Ein Quadrameter Suspense: Joel Schumachers Film „Nicht auflegen“ spielt in einer Telefonzelle in Manhattan. Dem Protagonisten wird das aussterbende Stadtmöbel zur Falle – ein Schicksal, das er mit zahllosen Filmgangstern der Prohibitionszeit und mit der Hitchcock-Darstellerin Tippi Hedren teilt

von ANDREAS BUSCHE

Diese Geschichte handelt von einem langsamen Sterben und einem schnellen Tod – erzählt auf weniger als einem Quadratmeter. Alfred Hitchcock hatte Truffaut schon in den 60ern von seiner Vision berichtet, einen Film komplett in einer Telefonzelle zu drehen. Das war wohl mehr als Witz gemeint, aber die Idee war in der Welt. Eine Telefonzelle ist der perfekte Suspense-Ort. Der Mangel an Bewegungsfreiheit kann mürbe machen. Man kennt das aus eigener Erfahrung: Der Fuß steckt immer irgendwie in der Tür. Trotzdem entsteht in der geschlossenen Kabine für einen kurzen Augenblick so etwas wie ein privater Raum innerhalb der öffentlichen Sphäre. Der Mensch bleibt mit sich allein und steht doch unter Beobachtung. Er selbst beobachtet, was draußen vor sich geht, und ist zugleich vom Straßenleben ausgeschlossen. Erst der Tod führt alle wieder zusammen.

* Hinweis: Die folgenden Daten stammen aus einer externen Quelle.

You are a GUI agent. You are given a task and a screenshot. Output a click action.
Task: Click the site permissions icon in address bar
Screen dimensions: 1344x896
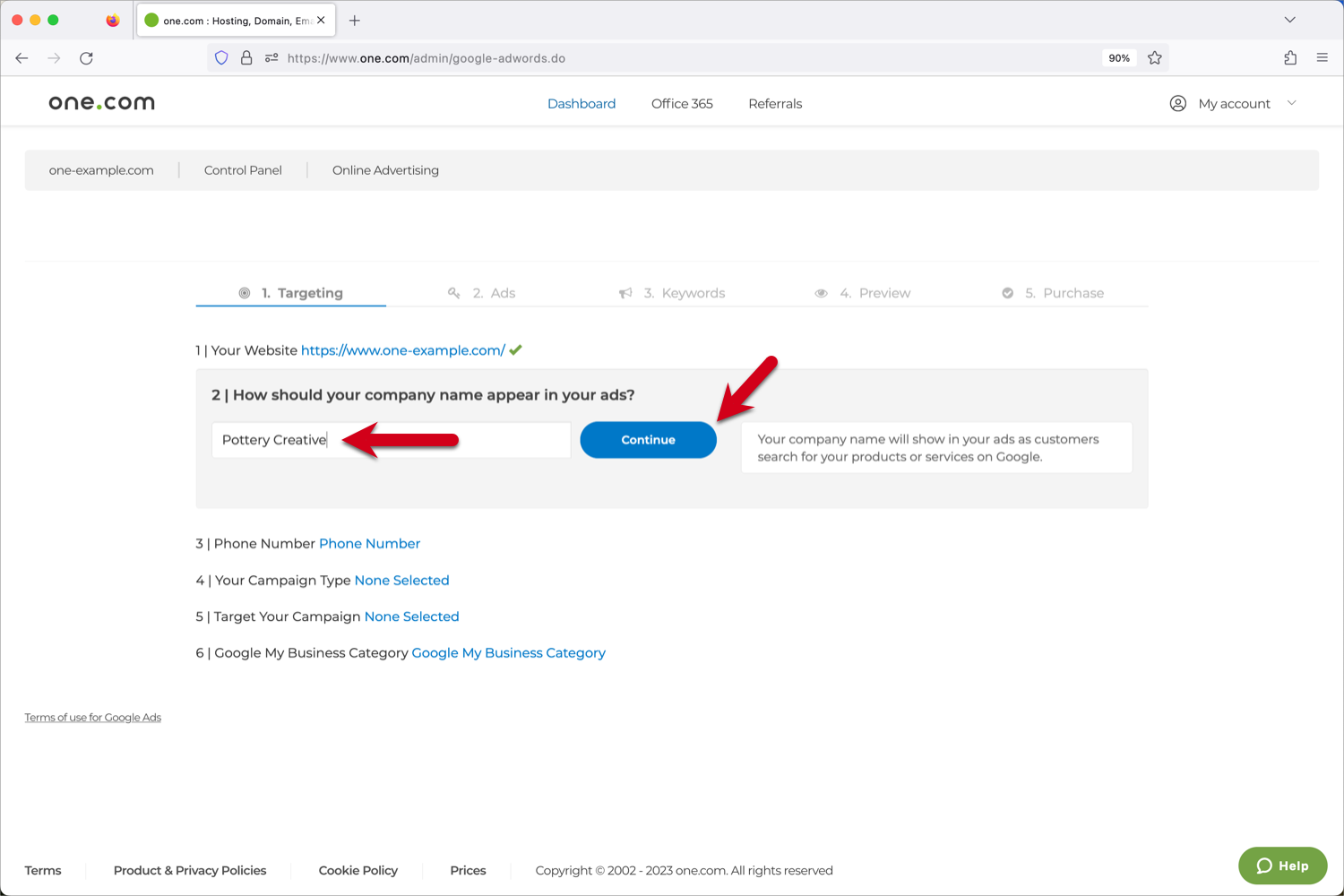tap(271, 57)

Denn Joel Schumachers „Nicht auflegen“ handelt von einer Ausnahmesituation, in der sich der private Raum für einige tödliche Stunden für die öffentliche Sphäre öffnet. Verleger-Hot-Shot Stu (Colin Farrell) steht in einer Telefonzelle mitten in Manhattan und telefoniert um sein Leben. Manchmal lässt er den Fuß in der Tür, um etwas von der Wirklichkeit in die kleine Glasbox strömen zu lassen. Und diese Wirklichkeit ist evident. Nicht nur die Augen der Öffentlichkeit sind auf ihn gerichtet (er kann sich in den Schaufenstern der umliegenden Geschäfte davon überzeugen, dass er die Breaking News aller wichtigen New Yorker Fernsehsender ist), sondern auch das Hochpräzisionsgewehr eines Snipers. Wenn Stu auflegt, ist er tot.

Vor den Augen der Welt soll er mit sich ins Reine kommen, die bittere Wahrheit seiner kümmerlichen Existenz verkünden: dass er ein Hochstapler ist, ein armseliger Wurm ohne Selbstachtung. Die Konsequenzen dieser Offenbarungen könnten allerdings biblische Ausmaße annehmen. Dem Einsatzleiter (Forest Whitaker), der ihn dazu bewegen will, aus der Zelle herauszukommen, brüllt Stu hysterisch ins Gesicht, dass er endlich verschwinden soll, dass diese kleine beschissene Telefonzelle momentan seine ganze Welt bedeutet und er sie nie wieder verlassen wird.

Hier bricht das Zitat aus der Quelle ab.